I'd think that Intel has provided manufacturers with a guideline safe voltage (that information may be freely available, but I haven't looked for it) for some speeds that should allow most CPU's to be stable, but perhaps rather hot. I'll probably be a bit more voltage than the CPU will need. And sure, it can serve as a starting point, but as each CPU and each board is different, when you're overclocking you want the lowest voltage you can get away with for the given speed.

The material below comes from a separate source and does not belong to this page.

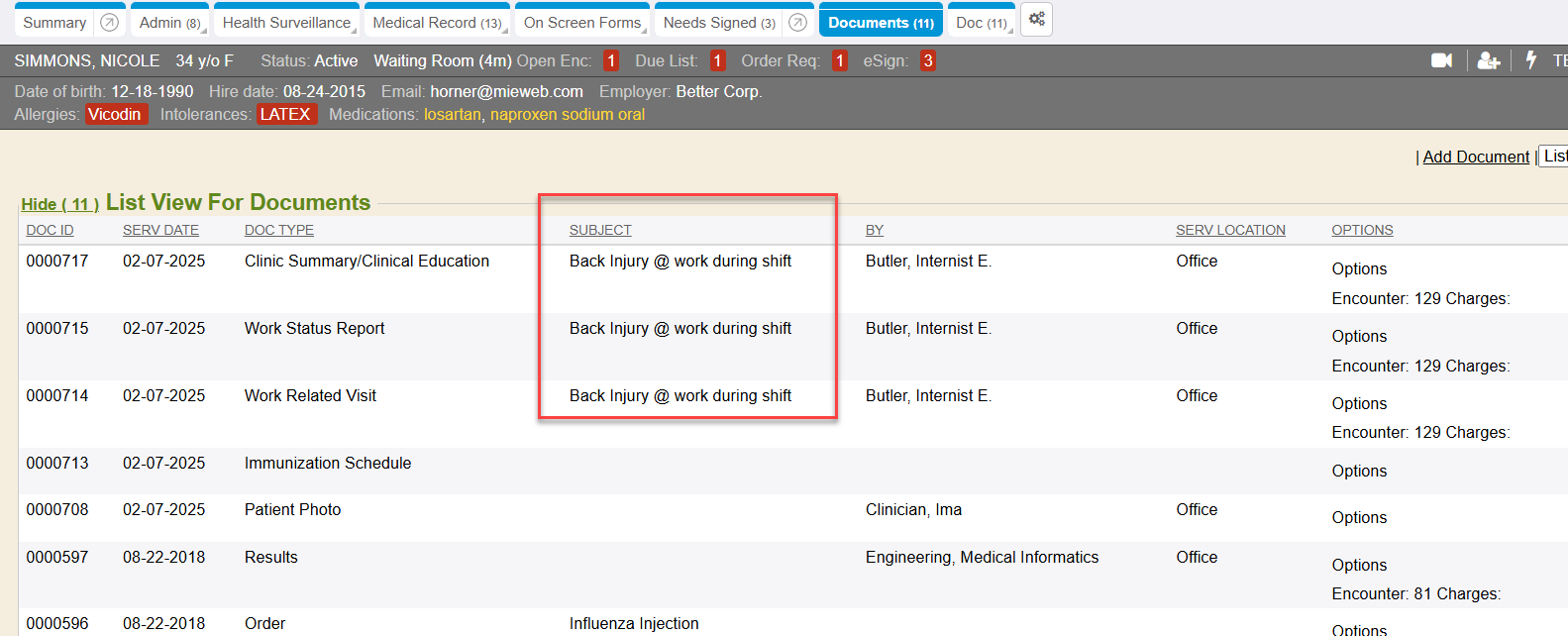Sort documents by SERV DATE column header
The width and height of the screenshot is (1568, 636).
160,230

It''ll be around 1.3V for the highest clock you can push it anyway (much more than that and temperatures will go through the roof).

I can't remember the voltage when it was still at its default clock, I wasn't interested in those values.


The voltage at stock speed at load isnt read properly by cpuz . I have everything at default and have only just got the system together ,before i ramp up the clock speed i just wanted to know what the voltage should be under load at the default clock .
 
The voltage at stock speed at load isnt read properly by cpuz . I have everything at default and have only just got the system together ,before i ramp up the clock speed i just wanted to know what the voltage should be under load at the default clock .

Try 1.65 (only just released, I'm guessing). 1.64.0 did indeed not show the voltage correctly, though there are plenty of alternatives.
 
Is there not a default voltage that intel set for the cpu ? I understand specific cpu's may need more or less but there must be spec set for the 4770k .

I think the term you are looking for is VID or the stock voltage. Afaik it's the voltage guaranteed by intel to run the cpu at it's stock speed. However just like the core 2 cpus, you may find that all the 4770K would be running with different VIDs depending on the chip's silicon. So some 4770ks would require less voltage to run stock speeds and some more. It's to do with binning process.